* Assignment *
Both the line with "Click the gold" and the line with "Given: Click the Glosario activity icon" in the records below must appear in the output, along with every line between them, exactly and with nothing added.

* The input *

##########

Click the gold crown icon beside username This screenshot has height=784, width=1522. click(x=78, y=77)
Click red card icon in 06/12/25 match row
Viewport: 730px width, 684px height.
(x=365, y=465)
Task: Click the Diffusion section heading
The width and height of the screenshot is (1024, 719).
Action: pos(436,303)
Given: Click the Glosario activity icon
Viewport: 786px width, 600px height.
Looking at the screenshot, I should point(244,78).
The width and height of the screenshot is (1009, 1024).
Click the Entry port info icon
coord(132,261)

##########

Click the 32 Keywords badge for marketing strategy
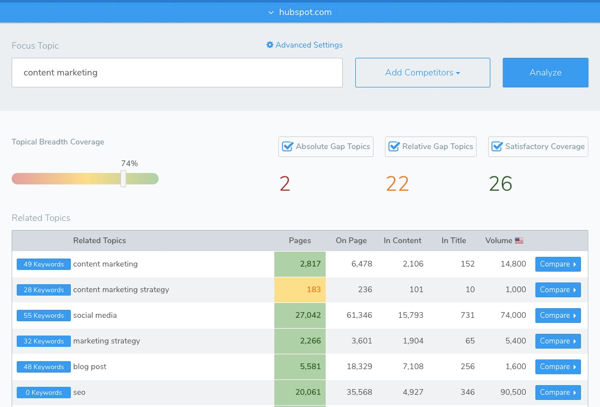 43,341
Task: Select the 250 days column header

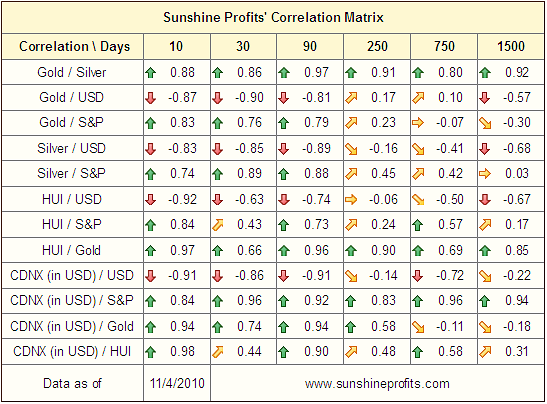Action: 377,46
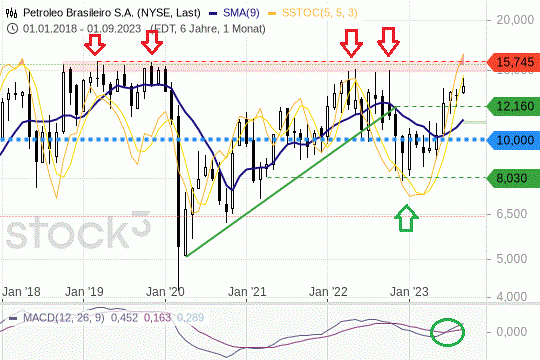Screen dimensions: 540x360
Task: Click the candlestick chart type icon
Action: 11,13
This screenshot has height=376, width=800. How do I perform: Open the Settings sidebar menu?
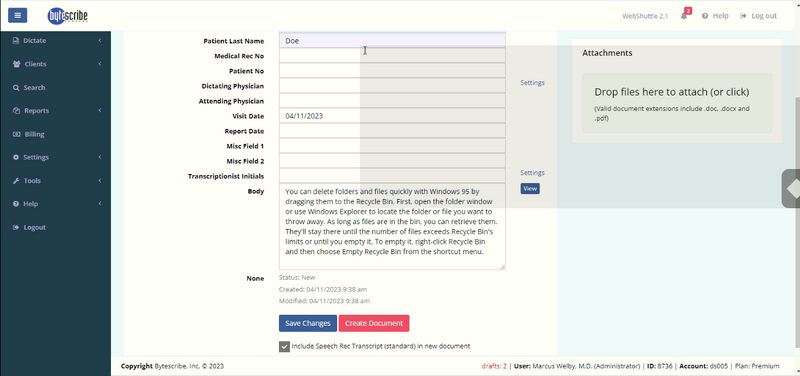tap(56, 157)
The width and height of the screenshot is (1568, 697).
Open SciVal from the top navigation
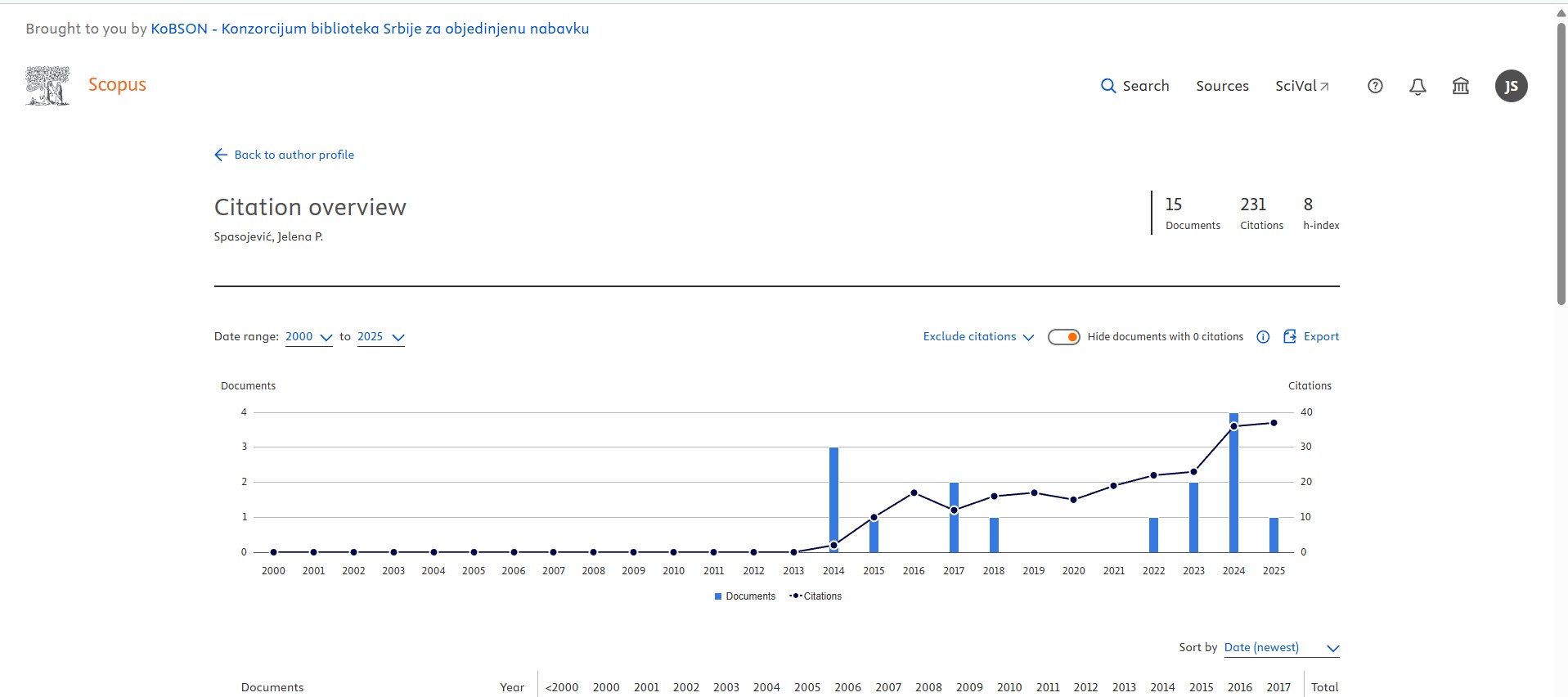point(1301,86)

##########

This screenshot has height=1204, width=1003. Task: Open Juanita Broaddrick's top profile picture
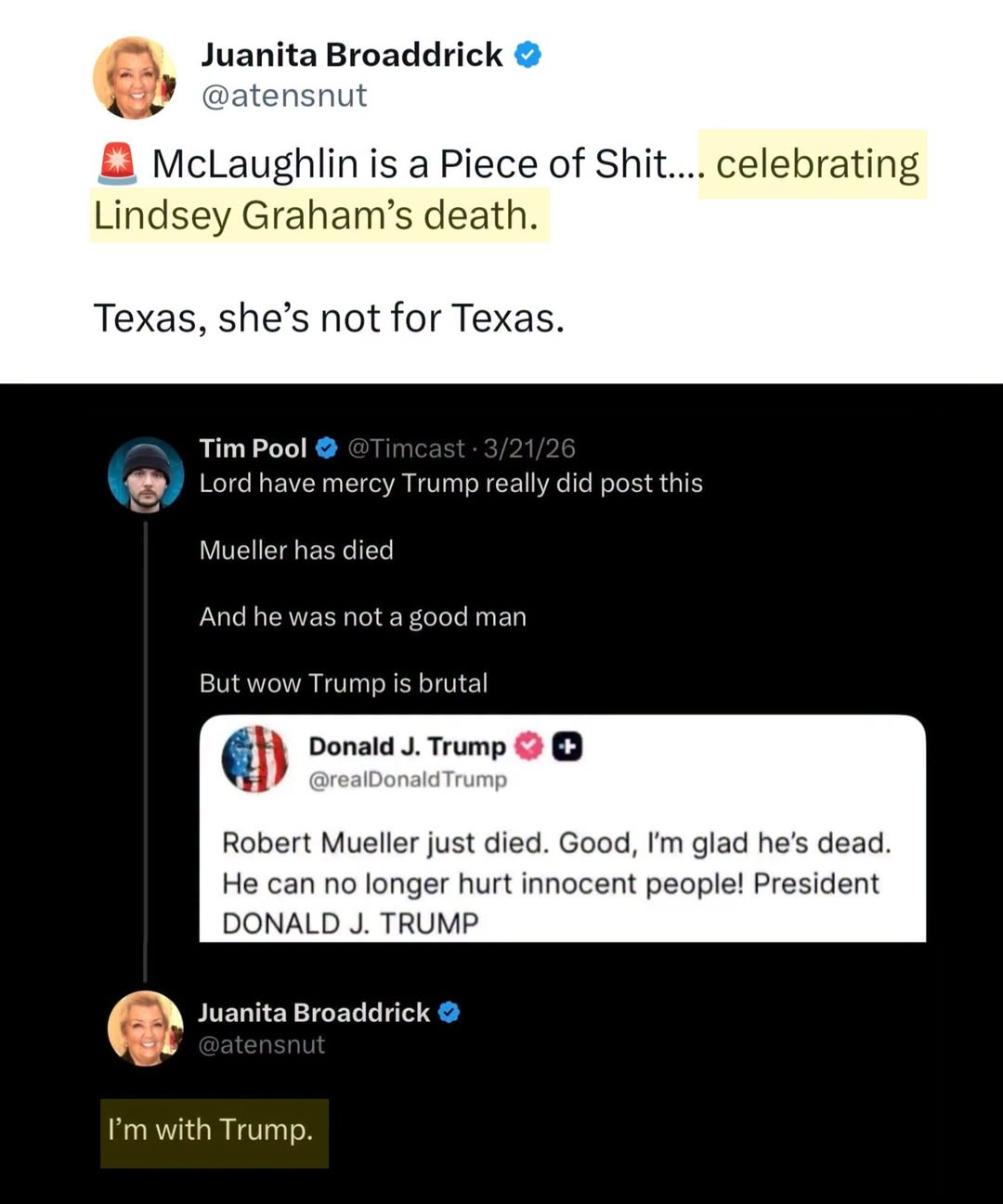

##########

* Answer *
Click the gold crown icon beside username This screenshot has height=784, width=1522. click(x=78, y=77)
Click red card icon in 06/12/25 match row
Viewport: 730px width, 684px height.
(x=365, y=465)
Task: Click the Diffusion section heading
The width and height of the screenshot is (1024, 719).
Action: pos(436,303)
Given: Click the Glosario activity icon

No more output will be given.